We believe that this contribution to spinal cord anatomy will be of value to researchers interested in experimental spinal cord injury in the mouse. It would of course be ideal to have experimental data on all of the major spinal cord tracts in the mouse, but in the absence of such information, we are forced to rely on studies on other mammals. However, those who use these diagrams should be constantly aware that many of the tract positions we have designated are based on extrapolation of data from other mammals. This means that that there is always a possibility that the situation in the mouse might be different in some way.
We are encouraged by evidence from other vertebrates that indicates that spinal cord tract anatomy is very consistent, with the exception of the corticospinal tract. For example, the positions of the avian rubrospinal tract (Wild et al., 1979), spinocerebellar tracts (Whitlock, 1952), and gracile and cuneate fasciculi (Wild, 1985) are very similar to those in mammals, despite the fact that these two vertebrate classes are separated in evolutionary terms by more than 300 million years (Kemp, 1980).
Among mammals, the only tract that is reported to vary in spinal cord position from group to group is the corticospinal tract; the major corticospinal tract may lie in the dorsal funiculus, the lateral funiculus, or in the ventral funiculus (Verhaart, 1962; Watson and Harvey, 2009). In our literature search, we have not found evidence of significant variation in the spinal cord position of any of the other major tracts in mammals.
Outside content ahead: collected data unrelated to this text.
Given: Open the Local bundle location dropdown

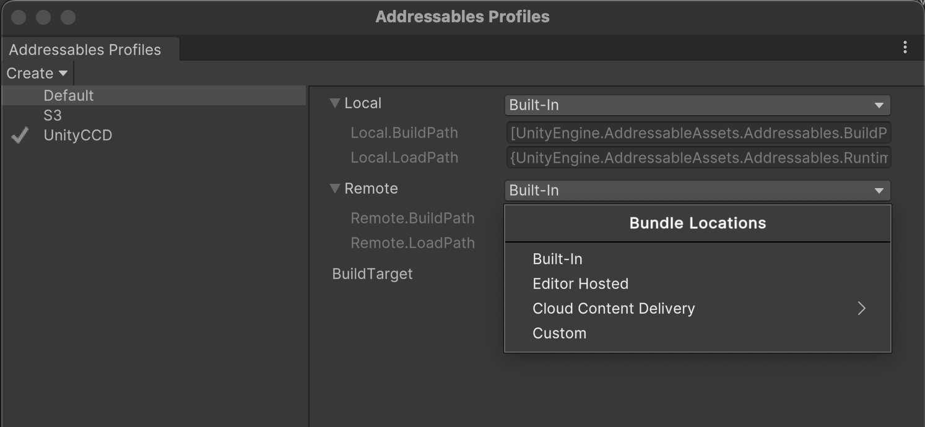Looking at the screenshot, I should click(x=697, y=105).
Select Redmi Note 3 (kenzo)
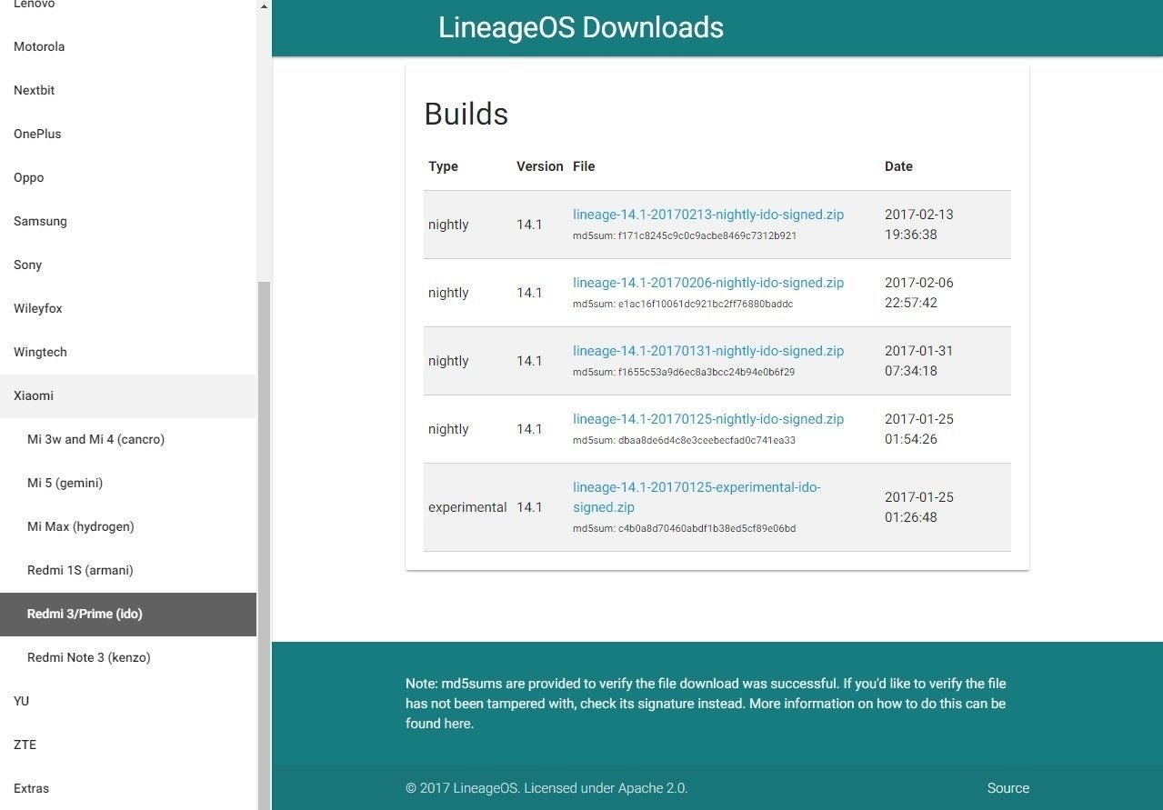 [x=88, y=657]
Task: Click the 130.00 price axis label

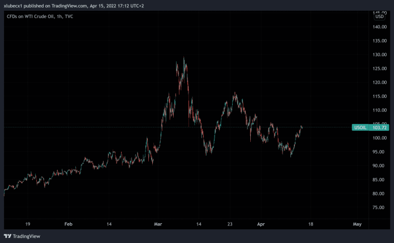Action: [379, 54]
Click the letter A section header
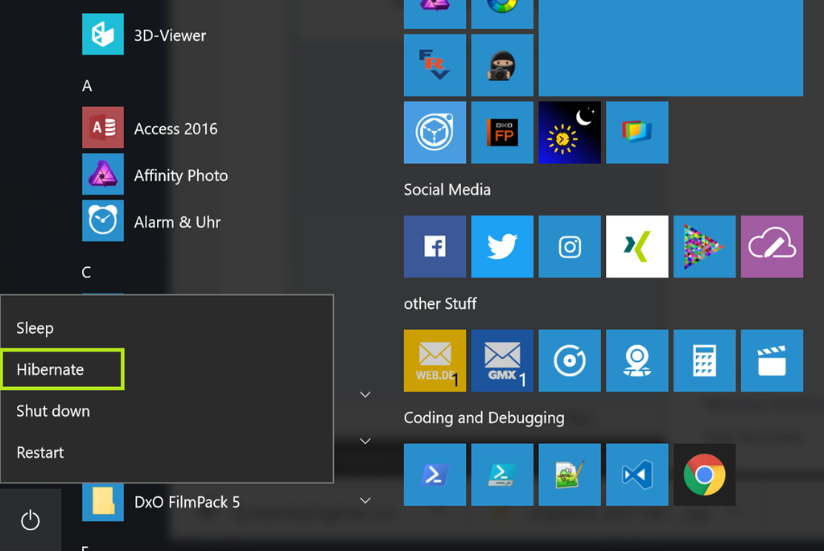 pos(87,86)
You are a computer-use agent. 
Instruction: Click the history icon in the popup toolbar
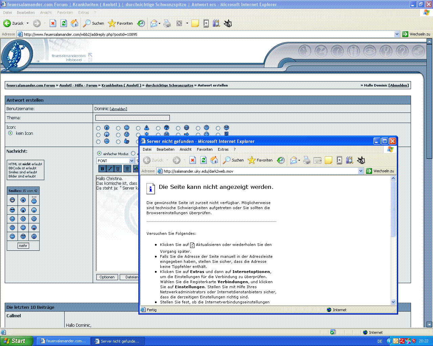[x=281, y=160]
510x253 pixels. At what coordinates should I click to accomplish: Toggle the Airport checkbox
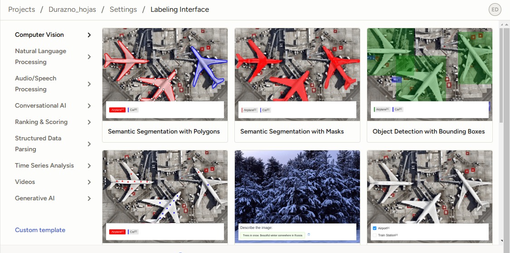pyautogui.click(x=374, y=228)
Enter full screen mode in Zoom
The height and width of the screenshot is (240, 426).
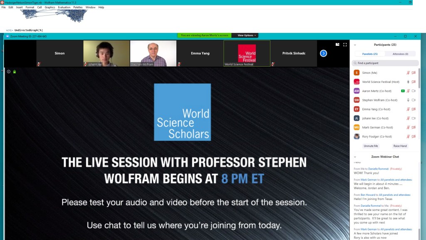[345, 45]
As noted above, there are many minor descending and ascending tracts in addition to the major tracts outlined in our figures. Liang et al. (2010) identified over 30 centers in the brain that give rise to descending pathways to the spinal cord. Kayalioglu (2009) summarizes the wide variety of pathways that ascend from the spinal cord to different areas of the brain. While these minor tracts are generally small, specific tracts may be important to researchers interested in functional connections between the brain and spinal cord. An example is the study of the serotoninergic raphespinal projection in the analysis of recovery after spinal cord injury (Holmes et al., 2005).
We believe that the drawings we have made on the basis of extrapolation are likely to be correct in most respects, and should provide a useful interim guide, until experimental data on these tracts becomes available.